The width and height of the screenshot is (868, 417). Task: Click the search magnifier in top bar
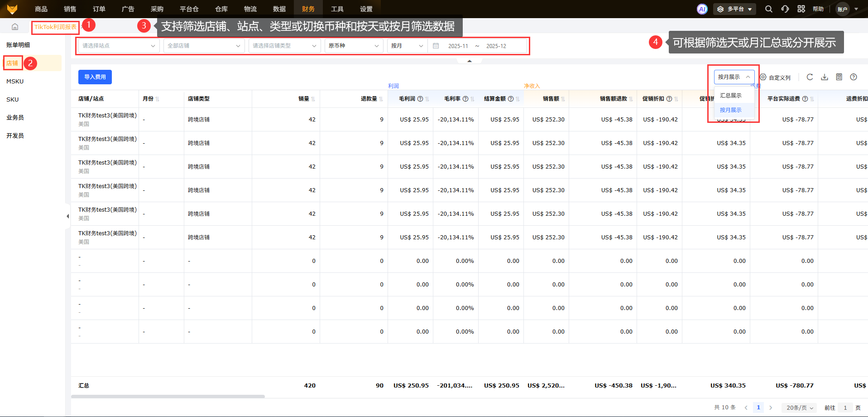click(768, 9)
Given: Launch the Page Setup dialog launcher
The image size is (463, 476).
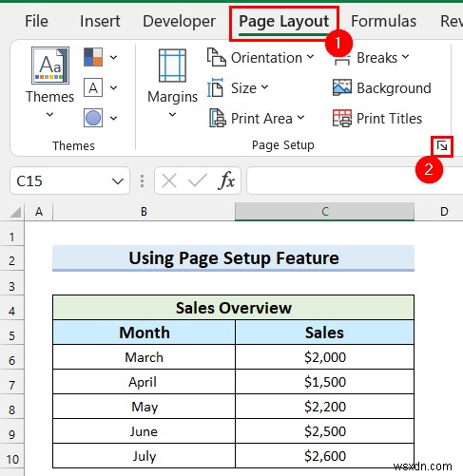Looking at the screenshot, I should pos(442,146).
━━━━━━━━━━━━━━━━
Exact copy, no pictures: please print the data above once more.

The width and height of the screenshot is (868, 417). Task: Click the search magnifier in top bar
click(768, 9)
Given: Launch the Page Setup dialog launcher
The image size is (463, 476).
Looking at the screenshot, I should pos(442,146).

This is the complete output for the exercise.